Frontlines | The Herpetological 'Hand'
Courtesy of Gene Ott
Snakes cannot properly wear gloves, but cottonmouths do exhibit some form of "handedness," says Eric Roth, a zoologist at the University of Oklahoma. In a recent study Roth demonstrated that the adult female snakes show a tendency to coil clockwise, with the left side of their bodies on the inside of the coil.1
Roth questions whether brain lateralization or other physiological asymmetry, such as the alignment of internal organs, determines coiling preference. Researchers have shown that brain lateralization, once thought to be unique to humans, controls behavioral asymmetry in many vertebrates, including other primates, toads, and fish, which exhibit limb or fin preference.

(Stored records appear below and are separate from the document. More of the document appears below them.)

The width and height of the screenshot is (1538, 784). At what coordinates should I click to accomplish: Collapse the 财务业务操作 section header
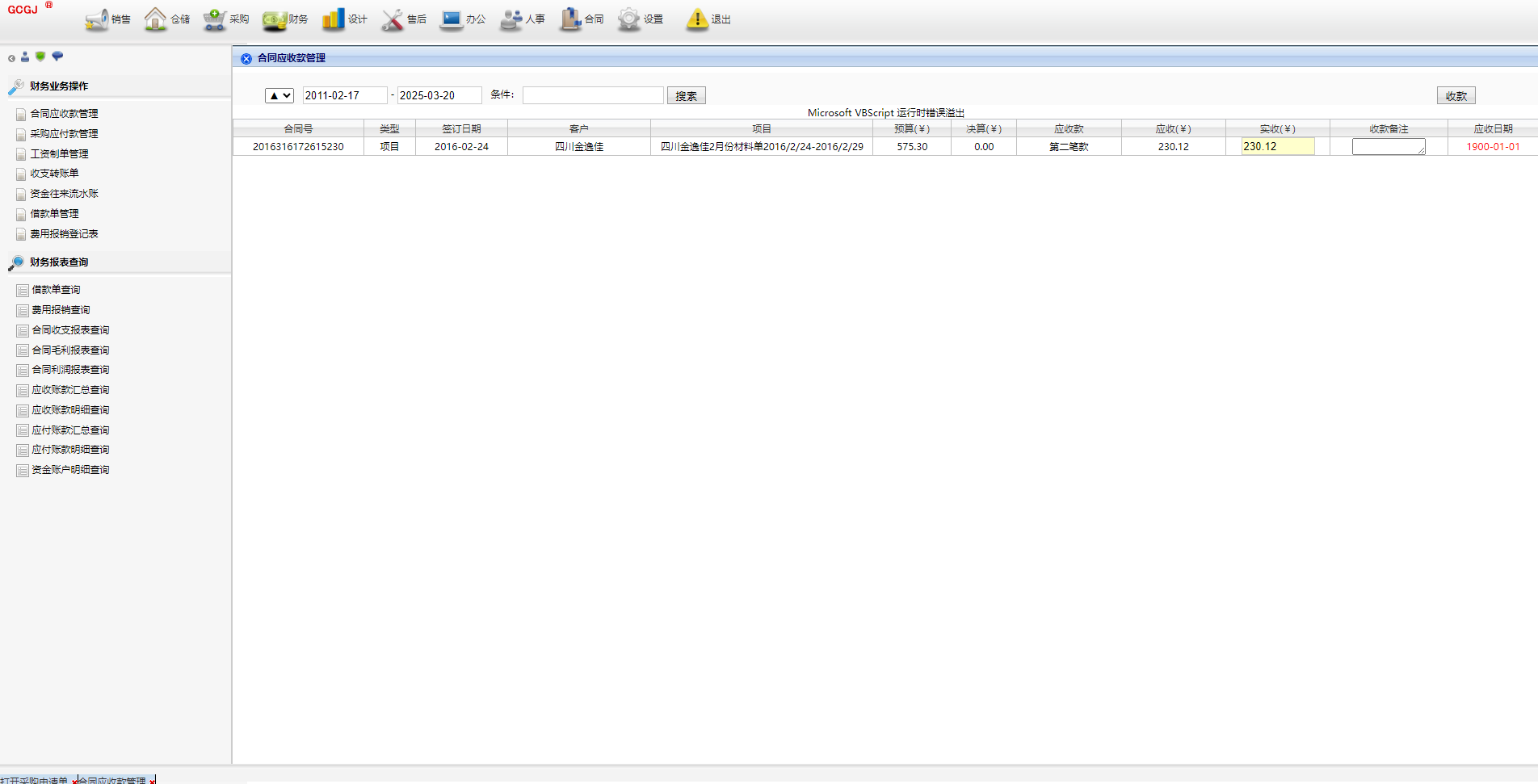59,86
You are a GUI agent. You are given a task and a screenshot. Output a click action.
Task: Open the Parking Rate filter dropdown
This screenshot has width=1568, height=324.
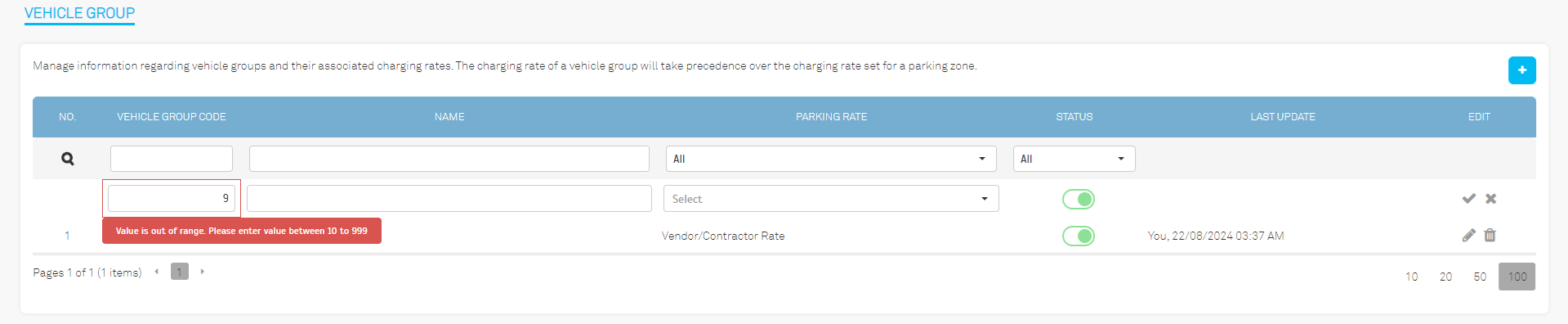pyautogui.click(x=831, y=159)
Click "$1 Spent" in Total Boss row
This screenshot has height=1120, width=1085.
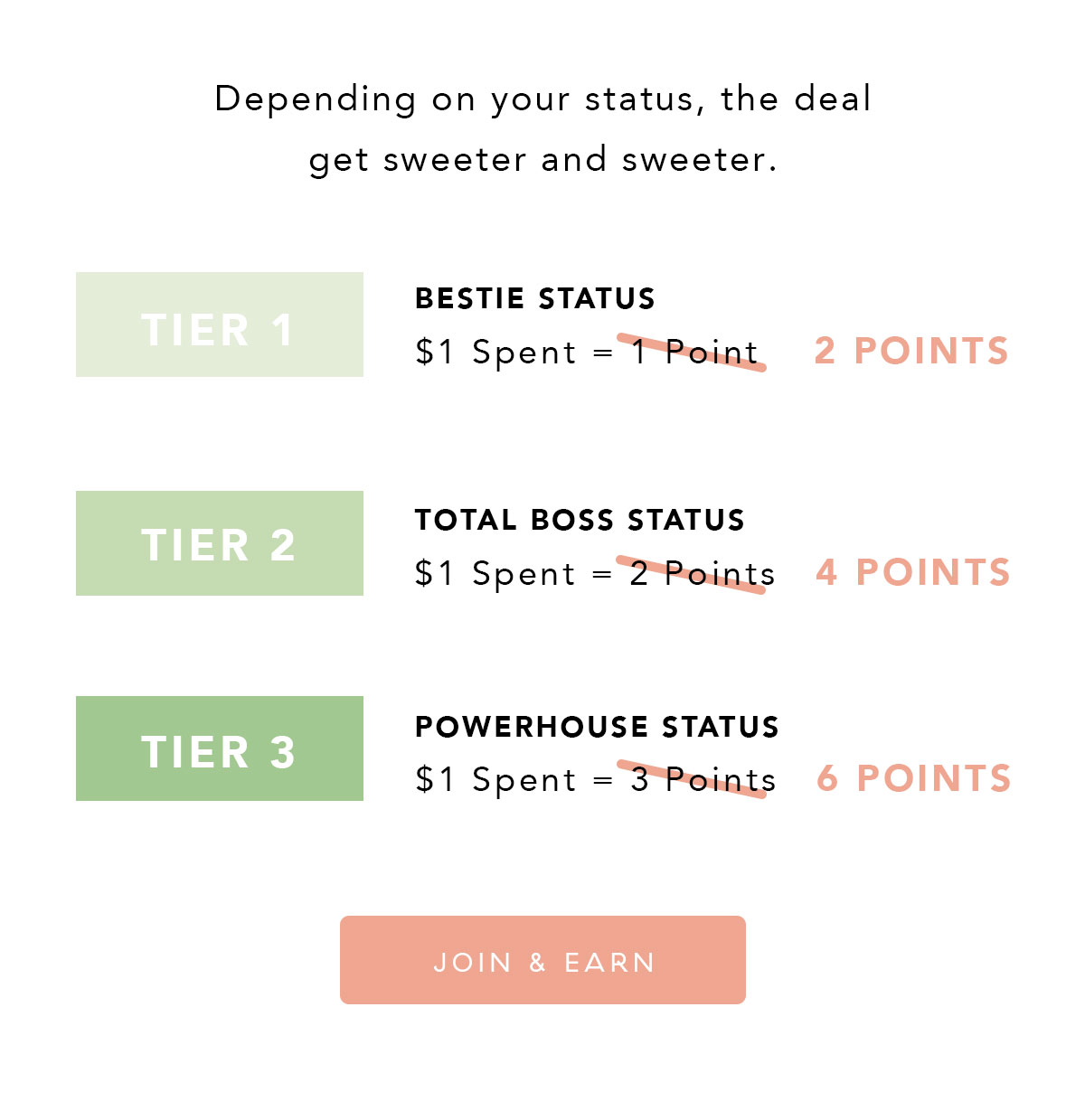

Animals with lateral vision display asymmetrical eye use, which is directly related to neural asymmetries. The right eye detects prey, while the left eye detects predators, explained animal behaviorist Lesley Rogers, University of New England, Australia, in an E-mail. "It is likely to be true in snakes."
"Other asymmetries (e.g., in the internal viscera) could contribute to asymmetric coiling," wrote psychobiologist Giorgia Vallortigara, University of Trieste, Italy. "Nonetheless, considering the evidence in other reptiles ... I think it is very likely that snakes have lateralized brains at some level."
Roth says that he chose the cottonmouth because it is a good model for studying various aspects of wetland ecology. Besides, he adds, it has a "cute face and bright smile."